_Required action_
Look over the lines below. Report each one that includes the string "node".
▼
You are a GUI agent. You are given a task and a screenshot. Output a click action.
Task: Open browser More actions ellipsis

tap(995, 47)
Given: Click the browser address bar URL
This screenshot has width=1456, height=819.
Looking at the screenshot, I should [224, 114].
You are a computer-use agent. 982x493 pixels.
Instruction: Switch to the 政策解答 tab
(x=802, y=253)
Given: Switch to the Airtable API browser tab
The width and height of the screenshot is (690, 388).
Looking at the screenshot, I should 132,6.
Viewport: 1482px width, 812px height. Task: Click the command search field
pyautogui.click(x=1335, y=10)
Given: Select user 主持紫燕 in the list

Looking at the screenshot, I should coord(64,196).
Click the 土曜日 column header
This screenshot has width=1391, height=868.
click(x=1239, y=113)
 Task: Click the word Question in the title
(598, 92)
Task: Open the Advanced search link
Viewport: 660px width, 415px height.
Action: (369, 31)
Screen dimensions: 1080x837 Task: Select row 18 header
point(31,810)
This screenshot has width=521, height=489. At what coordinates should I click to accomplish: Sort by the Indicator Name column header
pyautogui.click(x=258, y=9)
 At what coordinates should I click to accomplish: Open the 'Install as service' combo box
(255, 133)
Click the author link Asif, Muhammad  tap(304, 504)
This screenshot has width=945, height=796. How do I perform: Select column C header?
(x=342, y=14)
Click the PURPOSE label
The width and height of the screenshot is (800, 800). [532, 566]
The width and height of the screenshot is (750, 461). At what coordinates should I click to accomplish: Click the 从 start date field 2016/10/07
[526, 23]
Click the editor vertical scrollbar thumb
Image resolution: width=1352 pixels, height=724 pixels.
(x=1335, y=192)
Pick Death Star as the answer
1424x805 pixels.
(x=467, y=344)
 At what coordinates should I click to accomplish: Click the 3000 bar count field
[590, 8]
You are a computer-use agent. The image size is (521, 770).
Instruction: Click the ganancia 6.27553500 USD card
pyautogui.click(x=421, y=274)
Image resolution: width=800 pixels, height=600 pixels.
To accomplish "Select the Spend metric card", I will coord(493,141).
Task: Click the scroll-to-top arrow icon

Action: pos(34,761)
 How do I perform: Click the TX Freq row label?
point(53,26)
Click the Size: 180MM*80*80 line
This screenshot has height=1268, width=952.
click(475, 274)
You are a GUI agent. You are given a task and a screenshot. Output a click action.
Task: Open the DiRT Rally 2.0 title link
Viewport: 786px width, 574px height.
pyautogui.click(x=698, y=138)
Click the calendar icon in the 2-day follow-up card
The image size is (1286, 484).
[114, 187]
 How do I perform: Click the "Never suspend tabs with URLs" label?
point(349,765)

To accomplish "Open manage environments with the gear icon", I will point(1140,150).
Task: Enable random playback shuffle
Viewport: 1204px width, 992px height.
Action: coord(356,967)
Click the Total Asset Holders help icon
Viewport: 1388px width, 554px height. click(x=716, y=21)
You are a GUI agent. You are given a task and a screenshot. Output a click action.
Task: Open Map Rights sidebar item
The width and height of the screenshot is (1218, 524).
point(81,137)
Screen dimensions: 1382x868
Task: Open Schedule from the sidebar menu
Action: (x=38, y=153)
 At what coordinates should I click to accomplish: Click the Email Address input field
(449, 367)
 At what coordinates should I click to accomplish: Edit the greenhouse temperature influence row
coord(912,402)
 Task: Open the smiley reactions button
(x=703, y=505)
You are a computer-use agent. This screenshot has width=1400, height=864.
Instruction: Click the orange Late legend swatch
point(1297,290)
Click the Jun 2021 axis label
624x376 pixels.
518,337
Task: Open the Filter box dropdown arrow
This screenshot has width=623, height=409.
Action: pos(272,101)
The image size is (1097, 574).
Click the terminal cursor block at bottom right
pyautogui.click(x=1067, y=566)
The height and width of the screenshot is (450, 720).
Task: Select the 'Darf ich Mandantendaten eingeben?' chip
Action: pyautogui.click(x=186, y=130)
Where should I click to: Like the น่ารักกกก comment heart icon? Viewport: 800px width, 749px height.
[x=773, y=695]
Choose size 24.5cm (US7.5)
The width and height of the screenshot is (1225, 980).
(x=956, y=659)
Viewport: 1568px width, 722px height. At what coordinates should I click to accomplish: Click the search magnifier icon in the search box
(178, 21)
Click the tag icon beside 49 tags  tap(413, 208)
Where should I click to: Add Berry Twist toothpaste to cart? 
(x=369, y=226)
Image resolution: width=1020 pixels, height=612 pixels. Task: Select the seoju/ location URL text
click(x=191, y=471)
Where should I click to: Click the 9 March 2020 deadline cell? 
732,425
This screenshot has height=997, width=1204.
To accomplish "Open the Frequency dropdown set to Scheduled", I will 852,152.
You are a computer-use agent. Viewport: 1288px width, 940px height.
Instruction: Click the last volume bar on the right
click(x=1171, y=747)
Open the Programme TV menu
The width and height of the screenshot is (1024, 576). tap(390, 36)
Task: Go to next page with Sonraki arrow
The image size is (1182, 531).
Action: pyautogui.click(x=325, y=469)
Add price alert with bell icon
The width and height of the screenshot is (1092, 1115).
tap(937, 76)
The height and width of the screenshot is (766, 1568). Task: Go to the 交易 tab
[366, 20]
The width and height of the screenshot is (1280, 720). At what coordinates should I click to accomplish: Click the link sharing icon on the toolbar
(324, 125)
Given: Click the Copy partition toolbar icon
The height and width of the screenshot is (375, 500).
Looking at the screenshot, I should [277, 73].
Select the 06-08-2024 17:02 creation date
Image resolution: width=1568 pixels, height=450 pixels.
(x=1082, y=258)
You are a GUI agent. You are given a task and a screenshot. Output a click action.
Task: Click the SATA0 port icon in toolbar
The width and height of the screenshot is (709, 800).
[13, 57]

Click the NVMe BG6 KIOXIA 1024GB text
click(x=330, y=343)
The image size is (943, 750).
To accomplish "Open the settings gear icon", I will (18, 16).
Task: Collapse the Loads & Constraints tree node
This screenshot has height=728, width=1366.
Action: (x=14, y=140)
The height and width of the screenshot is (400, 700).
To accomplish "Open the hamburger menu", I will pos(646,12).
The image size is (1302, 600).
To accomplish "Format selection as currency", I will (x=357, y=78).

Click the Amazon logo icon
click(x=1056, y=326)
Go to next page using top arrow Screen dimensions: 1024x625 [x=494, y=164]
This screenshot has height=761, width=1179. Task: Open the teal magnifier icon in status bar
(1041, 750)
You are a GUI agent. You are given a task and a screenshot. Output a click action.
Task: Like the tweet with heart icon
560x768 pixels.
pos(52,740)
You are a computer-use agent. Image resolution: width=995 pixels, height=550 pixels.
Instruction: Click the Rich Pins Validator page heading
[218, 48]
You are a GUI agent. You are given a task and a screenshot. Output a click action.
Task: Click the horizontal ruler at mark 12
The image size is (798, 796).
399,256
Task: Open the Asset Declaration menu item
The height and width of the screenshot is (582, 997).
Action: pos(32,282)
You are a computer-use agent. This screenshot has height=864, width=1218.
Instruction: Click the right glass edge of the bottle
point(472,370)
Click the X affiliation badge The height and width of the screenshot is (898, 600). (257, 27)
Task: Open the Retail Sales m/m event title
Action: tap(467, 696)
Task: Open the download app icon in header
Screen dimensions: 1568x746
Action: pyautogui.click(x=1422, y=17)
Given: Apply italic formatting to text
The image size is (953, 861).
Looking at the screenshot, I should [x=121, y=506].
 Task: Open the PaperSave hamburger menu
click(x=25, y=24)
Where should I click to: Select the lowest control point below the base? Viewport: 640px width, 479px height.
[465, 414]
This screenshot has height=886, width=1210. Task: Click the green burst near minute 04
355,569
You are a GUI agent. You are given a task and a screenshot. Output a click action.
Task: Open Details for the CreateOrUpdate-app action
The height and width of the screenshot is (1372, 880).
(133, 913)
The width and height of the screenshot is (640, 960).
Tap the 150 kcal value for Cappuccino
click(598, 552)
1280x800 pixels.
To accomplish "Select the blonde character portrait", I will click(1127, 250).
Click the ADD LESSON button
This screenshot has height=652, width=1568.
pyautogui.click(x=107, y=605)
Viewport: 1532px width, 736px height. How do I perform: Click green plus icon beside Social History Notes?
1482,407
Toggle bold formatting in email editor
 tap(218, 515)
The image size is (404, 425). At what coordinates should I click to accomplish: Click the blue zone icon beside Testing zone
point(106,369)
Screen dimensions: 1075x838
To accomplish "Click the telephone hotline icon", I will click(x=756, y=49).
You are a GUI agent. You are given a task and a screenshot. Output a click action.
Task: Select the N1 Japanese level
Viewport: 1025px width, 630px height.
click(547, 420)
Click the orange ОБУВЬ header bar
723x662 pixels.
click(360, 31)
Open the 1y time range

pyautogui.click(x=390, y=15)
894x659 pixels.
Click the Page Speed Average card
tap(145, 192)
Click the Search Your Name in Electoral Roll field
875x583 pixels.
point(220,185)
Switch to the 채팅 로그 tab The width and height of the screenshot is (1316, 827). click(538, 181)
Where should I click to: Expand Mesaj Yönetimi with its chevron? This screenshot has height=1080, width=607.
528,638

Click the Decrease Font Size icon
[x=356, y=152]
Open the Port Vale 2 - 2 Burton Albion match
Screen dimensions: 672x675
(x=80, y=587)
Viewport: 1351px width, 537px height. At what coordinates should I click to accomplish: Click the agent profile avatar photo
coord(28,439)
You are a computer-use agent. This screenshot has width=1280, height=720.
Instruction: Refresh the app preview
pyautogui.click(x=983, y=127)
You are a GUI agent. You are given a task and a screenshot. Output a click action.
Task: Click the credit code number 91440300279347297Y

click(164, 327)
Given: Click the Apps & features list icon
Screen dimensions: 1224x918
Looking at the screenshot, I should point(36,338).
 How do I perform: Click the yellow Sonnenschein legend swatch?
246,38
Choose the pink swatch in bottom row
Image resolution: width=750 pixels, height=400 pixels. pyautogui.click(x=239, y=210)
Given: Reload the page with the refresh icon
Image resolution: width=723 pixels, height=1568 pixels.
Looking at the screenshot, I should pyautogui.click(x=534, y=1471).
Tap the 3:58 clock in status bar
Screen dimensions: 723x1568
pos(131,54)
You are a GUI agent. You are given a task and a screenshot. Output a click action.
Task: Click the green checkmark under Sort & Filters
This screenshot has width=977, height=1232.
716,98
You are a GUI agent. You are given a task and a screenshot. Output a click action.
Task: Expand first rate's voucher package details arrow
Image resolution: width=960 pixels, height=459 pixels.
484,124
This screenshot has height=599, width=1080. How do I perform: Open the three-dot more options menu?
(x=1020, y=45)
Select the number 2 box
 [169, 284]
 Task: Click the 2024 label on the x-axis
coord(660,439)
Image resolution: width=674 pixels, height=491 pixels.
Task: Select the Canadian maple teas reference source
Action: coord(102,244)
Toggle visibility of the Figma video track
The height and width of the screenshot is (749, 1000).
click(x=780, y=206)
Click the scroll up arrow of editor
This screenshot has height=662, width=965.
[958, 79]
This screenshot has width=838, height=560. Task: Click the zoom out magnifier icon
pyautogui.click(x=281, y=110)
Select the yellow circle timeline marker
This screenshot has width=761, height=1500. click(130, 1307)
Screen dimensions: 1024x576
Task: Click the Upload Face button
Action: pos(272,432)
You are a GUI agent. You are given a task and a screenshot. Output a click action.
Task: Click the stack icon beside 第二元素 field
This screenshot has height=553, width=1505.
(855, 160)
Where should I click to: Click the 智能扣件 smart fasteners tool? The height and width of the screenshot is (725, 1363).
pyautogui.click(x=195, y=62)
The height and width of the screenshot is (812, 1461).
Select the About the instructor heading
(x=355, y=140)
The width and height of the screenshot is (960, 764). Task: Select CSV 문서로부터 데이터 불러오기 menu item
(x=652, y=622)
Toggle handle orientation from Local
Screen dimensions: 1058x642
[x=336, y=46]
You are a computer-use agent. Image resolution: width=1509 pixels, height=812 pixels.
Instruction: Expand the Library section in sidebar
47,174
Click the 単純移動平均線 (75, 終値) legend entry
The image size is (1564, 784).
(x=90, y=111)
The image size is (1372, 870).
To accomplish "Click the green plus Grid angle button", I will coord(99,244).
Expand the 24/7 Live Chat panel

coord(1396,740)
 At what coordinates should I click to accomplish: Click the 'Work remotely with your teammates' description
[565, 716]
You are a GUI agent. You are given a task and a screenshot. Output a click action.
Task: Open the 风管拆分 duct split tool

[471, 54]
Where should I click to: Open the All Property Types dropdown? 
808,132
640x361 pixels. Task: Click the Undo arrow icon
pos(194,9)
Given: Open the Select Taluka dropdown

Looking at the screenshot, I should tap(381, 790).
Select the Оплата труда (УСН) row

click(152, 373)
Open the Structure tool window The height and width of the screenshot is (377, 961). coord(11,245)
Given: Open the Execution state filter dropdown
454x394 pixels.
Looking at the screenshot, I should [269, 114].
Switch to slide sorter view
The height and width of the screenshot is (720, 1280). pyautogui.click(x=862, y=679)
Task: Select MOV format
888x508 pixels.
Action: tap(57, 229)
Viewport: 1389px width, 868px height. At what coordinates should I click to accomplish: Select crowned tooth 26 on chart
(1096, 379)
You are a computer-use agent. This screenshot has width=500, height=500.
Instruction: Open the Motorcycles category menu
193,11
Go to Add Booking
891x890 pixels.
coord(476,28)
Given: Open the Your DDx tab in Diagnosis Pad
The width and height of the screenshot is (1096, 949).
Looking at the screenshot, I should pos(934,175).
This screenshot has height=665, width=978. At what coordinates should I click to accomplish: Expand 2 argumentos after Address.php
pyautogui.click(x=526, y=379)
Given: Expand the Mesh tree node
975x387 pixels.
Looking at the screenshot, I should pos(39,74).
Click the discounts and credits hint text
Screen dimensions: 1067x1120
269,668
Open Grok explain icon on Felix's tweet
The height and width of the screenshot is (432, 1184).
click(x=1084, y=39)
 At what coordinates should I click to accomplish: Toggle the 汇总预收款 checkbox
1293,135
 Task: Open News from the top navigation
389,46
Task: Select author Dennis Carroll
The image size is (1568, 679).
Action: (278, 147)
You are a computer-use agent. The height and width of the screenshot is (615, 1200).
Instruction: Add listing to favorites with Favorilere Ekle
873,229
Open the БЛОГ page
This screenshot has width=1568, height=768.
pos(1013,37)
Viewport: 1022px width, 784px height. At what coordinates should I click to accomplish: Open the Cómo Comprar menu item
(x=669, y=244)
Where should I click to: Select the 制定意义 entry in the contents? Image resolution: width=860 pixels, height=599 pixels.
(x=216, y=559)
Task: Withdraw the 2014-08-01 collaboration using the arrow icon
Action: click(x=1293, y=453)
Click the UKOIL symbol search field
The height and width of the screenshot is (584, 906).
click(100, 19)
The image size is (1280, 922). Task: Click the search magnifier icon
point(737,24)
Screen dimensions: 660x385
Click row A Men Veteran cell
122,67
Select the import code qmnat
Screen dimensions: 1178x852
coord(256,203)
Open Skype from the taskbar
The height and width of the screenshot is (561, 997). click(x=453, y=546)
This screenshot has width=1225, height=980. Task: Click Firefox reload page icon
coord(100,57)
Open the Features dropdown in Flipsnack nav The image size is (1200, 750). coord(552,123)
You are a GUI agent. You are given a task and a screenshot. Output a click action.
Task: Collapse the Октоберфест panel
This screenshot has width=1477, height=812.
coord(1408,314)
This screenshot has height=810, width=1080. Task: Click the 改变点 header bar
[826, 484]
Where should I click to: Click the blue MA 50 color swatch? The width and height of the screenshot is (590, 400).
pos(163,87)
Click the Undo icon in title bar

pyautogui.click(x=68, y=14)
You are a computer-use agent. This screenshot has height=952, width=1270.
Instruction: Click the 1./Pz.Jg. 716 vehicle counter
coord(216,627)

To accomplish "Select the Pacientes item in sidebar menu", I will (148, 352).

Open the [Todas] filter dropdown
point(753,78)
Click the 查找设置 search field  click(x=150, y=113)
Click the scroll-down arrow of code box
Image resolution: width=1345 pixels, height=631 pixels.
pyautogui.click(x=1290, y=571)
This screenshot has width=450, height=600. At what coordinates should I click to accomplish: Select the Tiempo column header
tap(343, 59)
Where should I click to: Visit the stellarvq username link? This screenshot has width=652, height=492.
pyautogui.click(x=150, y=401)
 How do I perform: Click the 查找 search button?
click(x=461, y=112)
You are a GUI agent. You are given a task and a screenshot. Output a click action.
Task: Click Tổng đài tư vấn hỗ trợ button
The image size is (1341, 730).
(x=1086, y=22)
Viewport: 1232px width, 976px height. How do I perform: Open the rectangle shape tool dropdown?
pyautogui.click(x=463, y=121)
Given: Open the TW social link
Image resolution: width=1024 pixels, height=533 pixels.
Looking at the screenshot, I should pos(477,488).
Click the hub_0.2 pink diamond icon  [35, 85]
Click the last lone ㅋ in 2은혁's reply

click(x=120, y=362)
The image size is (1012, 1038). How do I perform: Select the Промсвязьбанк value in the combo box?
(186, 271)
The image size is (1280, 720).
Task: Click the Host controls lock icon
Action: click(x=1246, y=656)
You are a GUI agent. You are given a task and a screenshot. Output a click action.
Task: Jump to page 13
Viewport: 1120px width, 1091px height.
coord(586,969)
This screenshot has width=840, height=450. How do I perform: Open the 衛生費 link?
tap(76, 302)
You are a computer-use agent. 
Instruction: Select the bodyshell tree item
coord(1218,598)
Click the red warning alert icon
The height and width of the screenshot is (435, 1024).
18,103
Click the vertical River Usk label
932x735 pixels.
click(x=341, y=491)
▲
_Exercise answer_
Task: Collapse the Loads & Constraints tree node
Given: Expand the Mesh tree node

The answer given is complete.